Bolsonaro usa agenda internacional para se contrapor a Lula e a esquerda
Já o presidente Bolsonaro e seus aliados também utilizam a agenda internacional para se contrapor a Lula. O chefe do Executivo chegou a desmarcar um encontro no Brasil com o presidente de Portugal, Marcelo Rebelo de Sousa, após o líder europeu se reunir com o petista.
Bolsonaro tem feito reiteradas críticas a líderes de esquerda eleitos em países vizinhos, como Fernandez e Gabriel Boric, do Chile. O presidente deixou de comparecer à cúpula do Mercosul, realizada no último dia 21 em Assunção, mas disse que “o Paraguai é um dos poucos países da América do Sul que ainda não é vermelho, e eu tenho uma consideração muito grande pelo Marito”, em referência a Mario Benitez, presidente do país vizinho.
A Hungria, comandada pelo primeiro-ministro Viktor Orbán, é outra referência: a presidente do país Katalin Novák veio ao Brasil em junho e foi recebida por Bolsonaro no Palácio do Planalto.
O filho “03” de Bolsonaro, o deputado federal Eduardo Bolsonaro (PL-SP), é atuante na temática internacional e participou recentemente do evento Student Action Summit, mobilização de grupos de direita nos EUA. “Hoje falei nos EUA sobre o cenário político do Brasil e os perigos de se flertar com o socialismo, além de atos autoritários recentes como a desmonetização de canais conservadores”, disse.
2018 mudou ótica da população sobre relações internacionais
O cientista político Rafael Cortez, da Tendências Consultoria, avalia que o tema das relações internacionais nas campanhas eleitorais brasileiras adquiriu nova dimensão após a disputa de 2018. Segundo ele, naquele ano o tópico passou a ser “nacionalizado” pelas candidaturas e, assim, entrou nas discussões da população comum.
“Isso tudo teve impacto na construção do discurso político de Bolsonaro.

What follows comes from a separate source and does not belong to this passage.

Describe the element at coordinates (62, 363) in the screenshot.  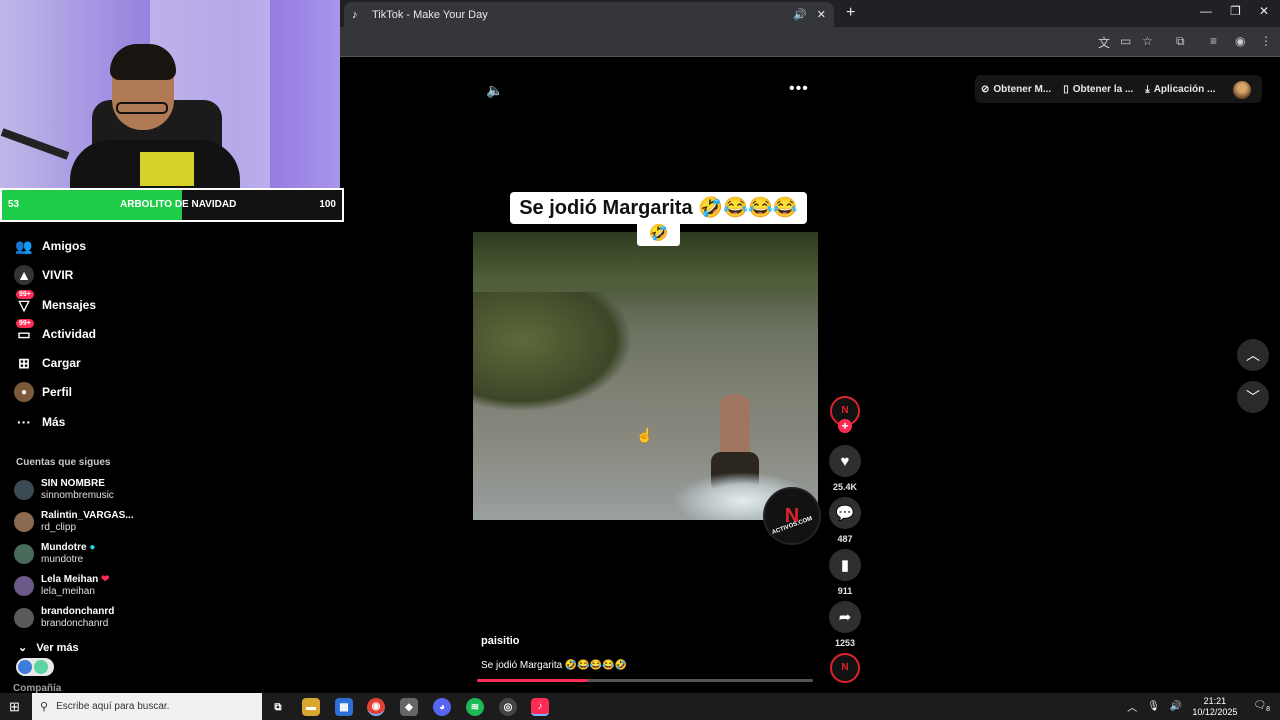
I see `sidebar-item-label: Cargar` at that location.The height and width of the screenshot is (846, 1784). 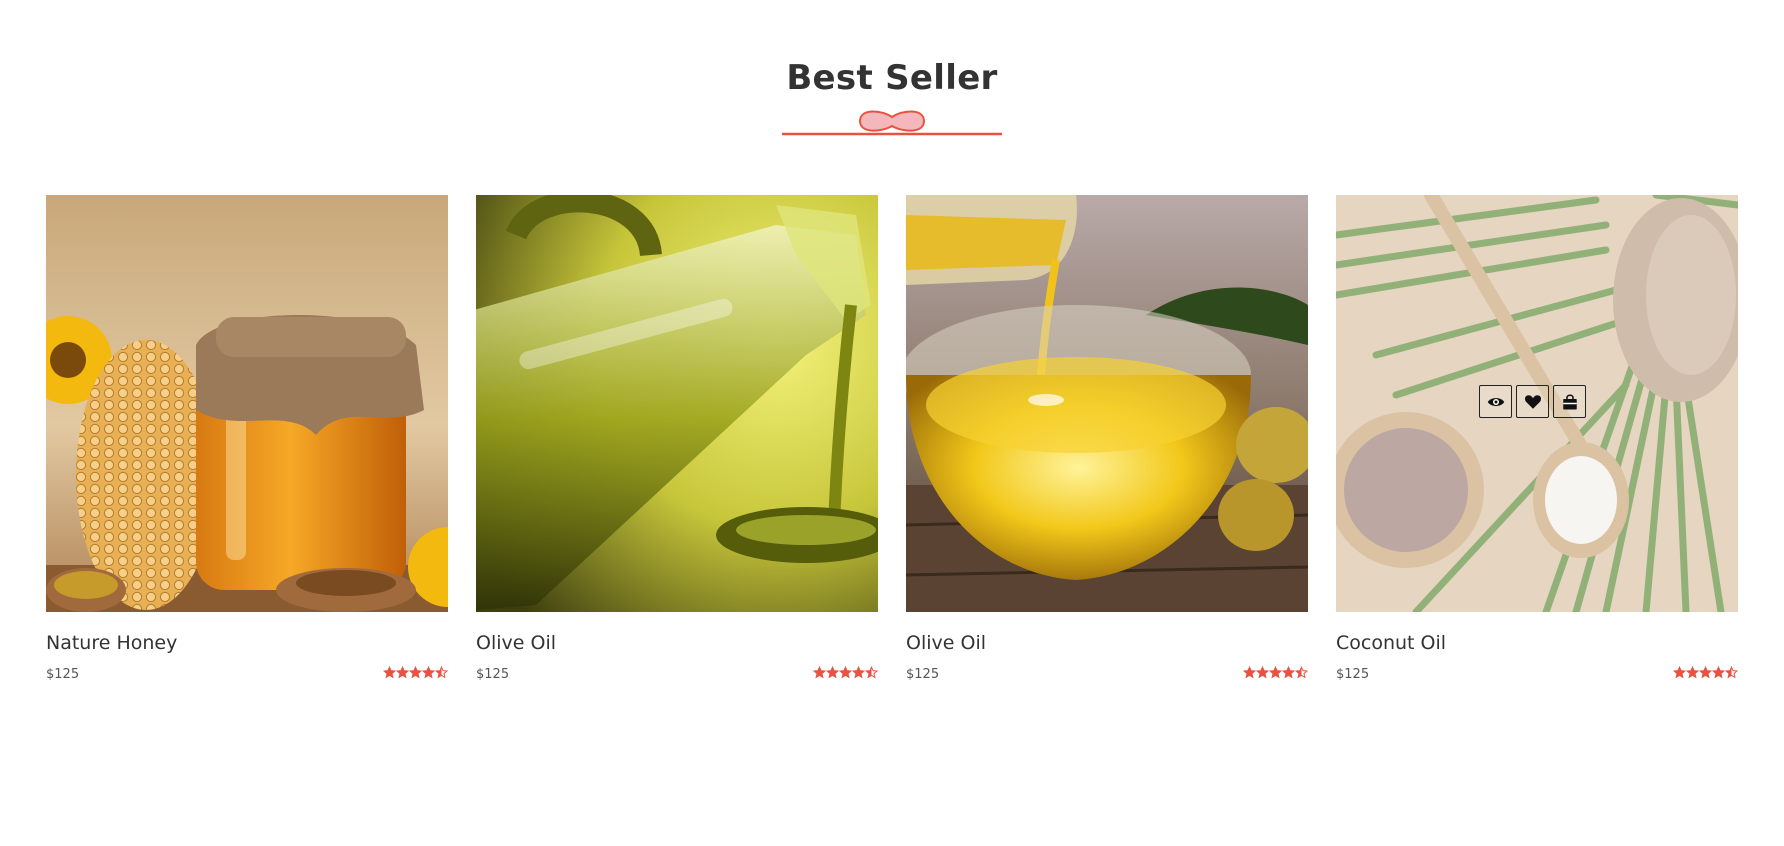 I want to click on product-card: Nature Honey $125, so click(x=247, y=438).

Quando ele, em 2018, falou sobre Cuba, Venezuela, Argentina, China e operações internacionais do BNDES, ele conseguiu popularizar um debate que via de regra é mais prejudicado”, colocou.
Bolsonaro e seus aliados costumam trazer à discussão a simpatia que setores do PT e da esquerda brasileira têm pelos regimes ditatoriais de Cuba e Venezuela. O presidente também enfatiza com frequência que o modelo da Argentina, liderada por Alberto Fernandez e Cristina Kirchner, ampliou os problemas do país. A frase “vai pra Cuba” passou a fazer parte do vocabulário político do Brasil a partir da década passada, usada por militantes anti-PT.
Apesar de identificar a mudança do peso no enfoque de questões internacionais, Cortez acredita que o assunto não ganhou musculatura suficiente para reverter uma disputa eleitoral. “Não é um movimento que por si só vá promover grandes alterações [na eleição de outubro]”, expôs. Ele expande a abordagem para uma tentativa da chamada terceira via, com Ciro Gomes (PDT), Simone Tebet (MDB) ou André Janones (Avante), de explorar o assunto. “Não imagino isso como um canal que possa dar força à terceira via”, apontou.